Le gouvernement souhaite d'ailleurs aller «très vite devant le Parlement, dans les deux, trois mois qui viennent», a signalé Thierry Breton, hier matin. Réunis en urgence les conseils d'administration de Suez (samedi) et de GDF (dimanche) avaient entériné l'opération, qui prévoit la naissance d'un «groupe leader mondial de l'énergie et de l'environnement», réalisant un chiffre d'affaires total de 64 milliards d'euros dans ces secteurs. Suez versera, avant fusion, un euro par action de dividende exceptionnel (au total 1,25 milliard d'euros). L'opération post dividende se concrétisera par une parité de une action pour une action. Thierry Breton a par ailleurs annoncé, hier lundi, que la fusion entre Gaz de France et Suez se ferait par «fusion absorption»du groupe franco-belge, par l'entreprise, de moins en moins, publique, GDF.

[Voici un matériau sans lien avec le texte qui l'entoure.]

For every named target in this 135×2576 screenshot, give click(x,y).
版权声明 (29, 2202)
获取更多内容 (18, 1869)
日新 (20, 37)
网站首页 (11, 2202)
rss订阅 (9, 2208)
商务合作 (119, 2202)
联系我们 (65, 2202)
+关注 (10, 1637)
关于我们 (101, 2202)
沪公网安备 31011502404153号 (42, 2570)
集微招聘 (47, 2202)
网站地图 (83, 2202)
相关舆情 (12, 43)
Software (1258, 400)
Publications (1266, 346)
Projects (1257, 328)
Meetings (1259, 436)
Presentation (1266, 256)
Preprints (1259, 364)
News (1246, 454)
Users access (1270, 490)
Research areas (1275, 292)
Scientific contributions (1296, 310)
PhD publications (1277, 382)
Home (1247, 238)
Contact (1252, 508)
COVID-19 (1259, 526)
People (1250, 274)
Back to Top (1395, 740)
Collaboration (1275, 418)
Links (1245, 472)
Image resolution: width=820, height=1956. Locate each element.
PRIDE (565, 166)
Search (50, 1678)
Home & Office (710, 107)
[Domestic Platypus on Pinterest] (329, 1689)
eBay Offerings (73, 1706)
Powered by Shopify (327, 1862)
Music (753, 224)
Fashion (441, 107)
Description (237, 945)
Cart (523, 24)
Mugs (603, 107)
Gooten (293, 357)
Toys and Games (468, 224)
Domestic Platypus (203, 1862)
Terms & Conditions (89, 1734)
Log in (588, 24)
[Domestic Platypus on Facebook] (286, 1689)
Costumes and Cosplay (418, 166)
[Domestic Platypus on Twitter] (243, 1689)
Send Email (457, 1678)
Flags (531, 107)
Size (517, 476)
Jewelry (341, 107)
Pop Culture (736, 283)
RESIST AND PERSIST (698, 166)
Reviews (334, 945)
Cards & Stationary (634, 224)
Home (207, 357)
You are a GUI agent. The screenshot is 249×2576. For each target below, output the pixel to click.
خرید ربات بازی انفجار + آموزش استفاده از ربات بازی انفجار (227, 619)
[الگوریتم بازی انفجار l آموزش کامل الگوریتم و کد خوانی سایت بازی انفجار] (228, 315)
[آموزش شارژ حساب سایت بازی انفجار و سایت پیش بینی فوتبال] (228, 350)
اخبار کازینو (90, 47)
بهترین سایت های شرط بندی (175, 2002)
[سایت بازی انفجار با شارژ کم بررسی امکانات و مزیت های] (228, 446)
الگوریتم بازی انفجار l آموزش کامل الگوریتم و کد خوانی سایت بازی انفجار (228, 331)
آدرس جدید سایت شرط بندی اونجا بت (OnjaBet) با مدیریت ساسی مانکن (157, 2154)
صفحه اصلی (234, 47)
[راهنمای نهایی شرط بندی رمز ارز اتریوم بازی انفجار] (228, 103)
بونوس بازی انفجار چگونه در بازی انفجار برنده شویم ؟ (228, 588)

Au passage, le ministre de l'Économie a signalé que les deux entreprises travaillaient sur le dossier «depuis l'automne». Les étranges agitations de l'Enel la semaine dernière (j'y vais? j'y vais pas?) ne seraient donc pas la cause de ce rapprochement, juste son accélération? In fine, la part de l'Etat dans le nouvel ensemble sera comprise «entre 34% et 35%», soit la minorité de blocage nécessaire pour empêcher toute tentative d'OPA. But d'une manoeuvre... pas si simple à mettre en oeuvre et pas forcément facile à faire accepter.